The Way of the Terrorist: Reflections on Terrorism’s Relationship to Modernity

October 22, 2010

The issue of terrorism has been a major conundrum for historians and social sciences, who have tried to grasp the social and ideological motivations behind the recent recrudescence of this radical phenomenon. On Friday, 15 October 2010 the Department of History hosted a highly stimulating lecture by Professor Roger Griffin, Oxford Brookes University, UK, which approached this issue from an innovative perspective, tackling the relationship between terrorism and modernity. 

Professor Griffin started by pointing out that there was a natural tendency to assume that terrorism, especially Islamist terrorism, is a form of barbarism belonging to an earlier irrational age, a rebellion of ’fundamentalist’ against modernity, or an expression of nihilistic hatred of the world. Arguing that the prevailing tendency to "medicalize" terrorism as a pathological form of behavior prevents a genuine understanding of this controversial phenomenon, Roger Griffin suggested that most forms of terrorism since the 19th century which have a utopian rather than pragmatic goal are to be understood at least in part as the expression of a profound bid to destroy the existing system with an alternative modernity. Surveying the dynamics of Russian nihilism, the lone wolf terrorism of the Unabomber and McVeigh, and Islamist violence, Griffin constructed the thesis that some terrorism is in part an attempt to restore a lost nomos, a sacred canopy of total meaning threatened or destroyed by modernity, the expression of a quest for transcendence that is more important than the individual’s own life.
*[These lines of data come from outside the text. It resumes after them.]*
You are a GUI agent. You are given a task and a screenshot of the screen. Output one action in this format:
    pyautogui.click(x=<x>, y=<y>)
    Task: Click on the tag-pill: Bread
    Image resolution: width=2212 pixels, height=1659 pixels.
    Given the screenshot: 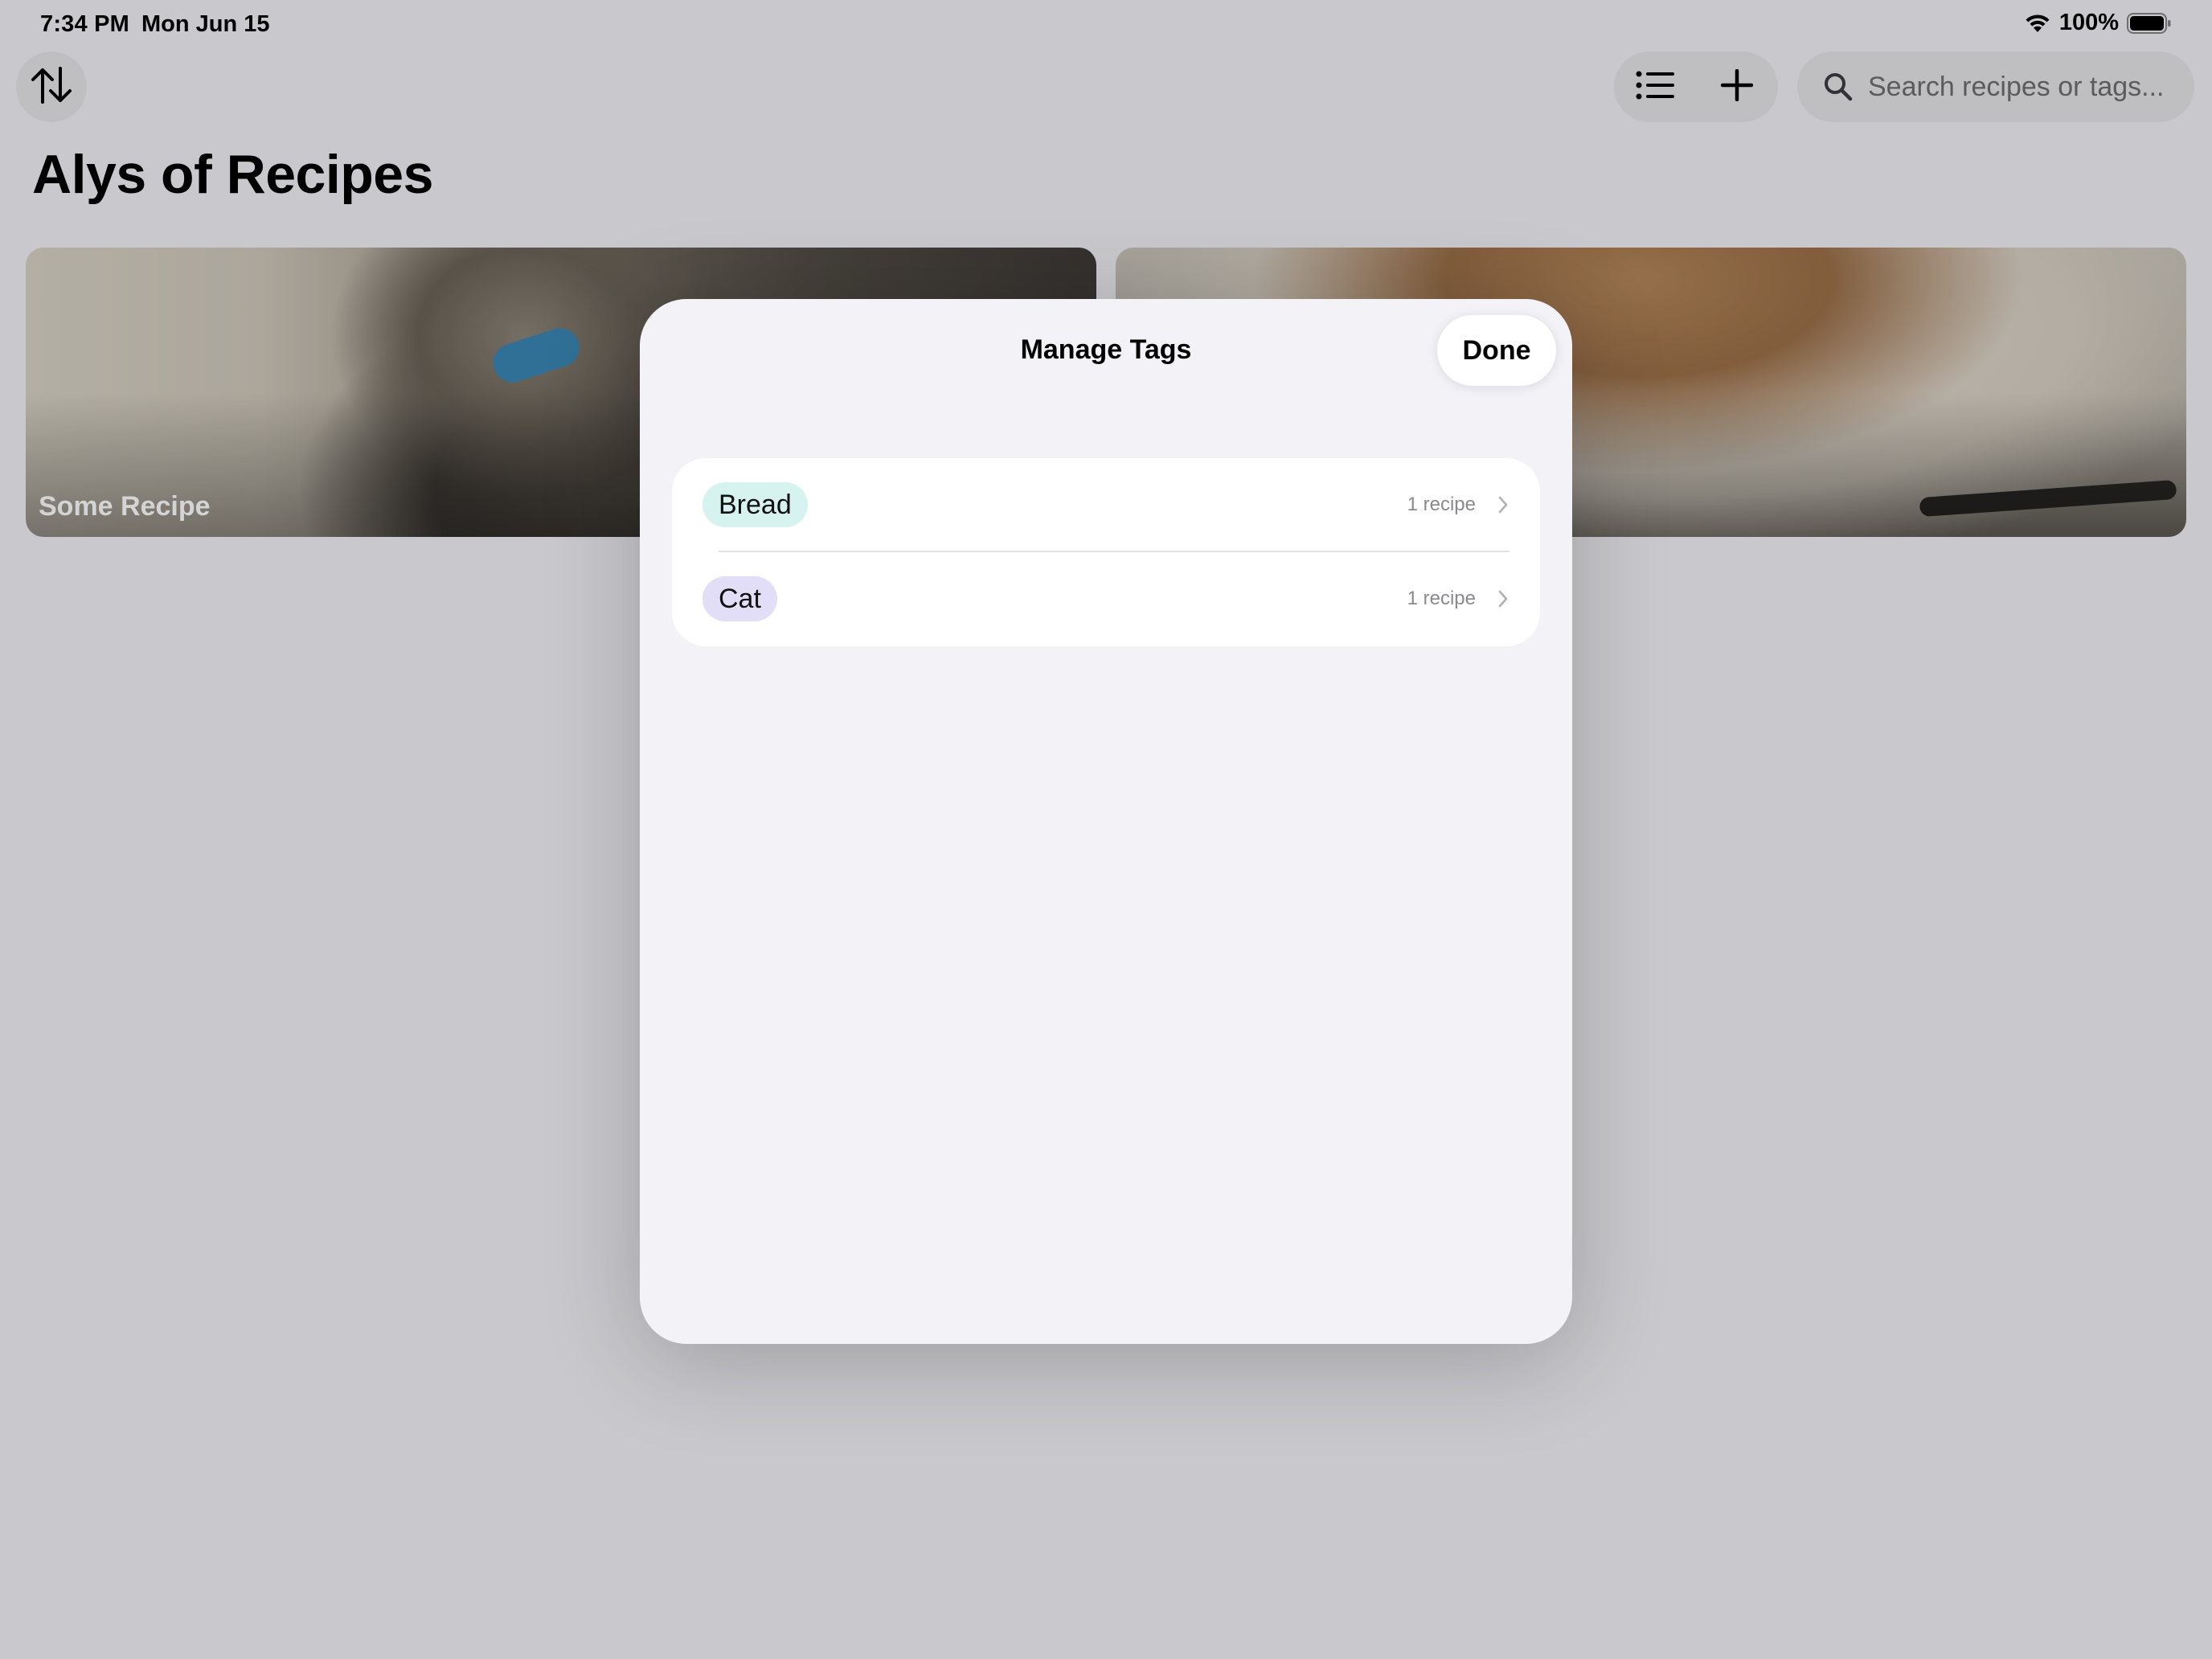 What is the action you would take?
    pyautogui.click(x=756, y=505)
The lecture was followed by a vivid debate of CEU students and faculty, moderated by Constantin Iordachi, Head, Department of History. The main issues addressed were the heuristic utility and limitations of ideal types models of modern terrorism for understanding concrete, historical case studies; the usage of terrorism as a marketing strategy for promoting radical political ideas; the relationship between terrorism and violence; the distinction between acts of vengeance, motivated by personal reasons, and acts of terrorism, motivated by ideological reasoning; and the identification of alternative, constructive ways to solve the 'contradictions of modernity' and better human societies, without recourse to violence.

Roger Griffin is Professor in Modern History at Oxford Brookes University, UK, where he gives courses on fascism, modernism, and terrorism, and has written on a wide range of political, cultural, and socio-psychological phenomena relating to generic fascism and right-wing extremism. His more than 100 publications in these subjects include the two monographs The Nature of Fascism (Pinter, 1991), Modernism and Fascism. The Sense of a Beginning under Mussolini and Hitler (Palgrave, 2007), and the collection of essays A Fascist Century (Palgrave, 2008). He also edited the anthologies of primary and secondary sources Fascism (OUP, 1995), International Fascism. Theories, Causes and the New Consensus (Arnold, 1998); and (with Matthew Feldman) the 5 volumes of Critical Concepts in Political Science: Fascism (Routledge, 2003). He is now working on the volume Modernism and Terrorism for his series Modernism and… (Palgrave).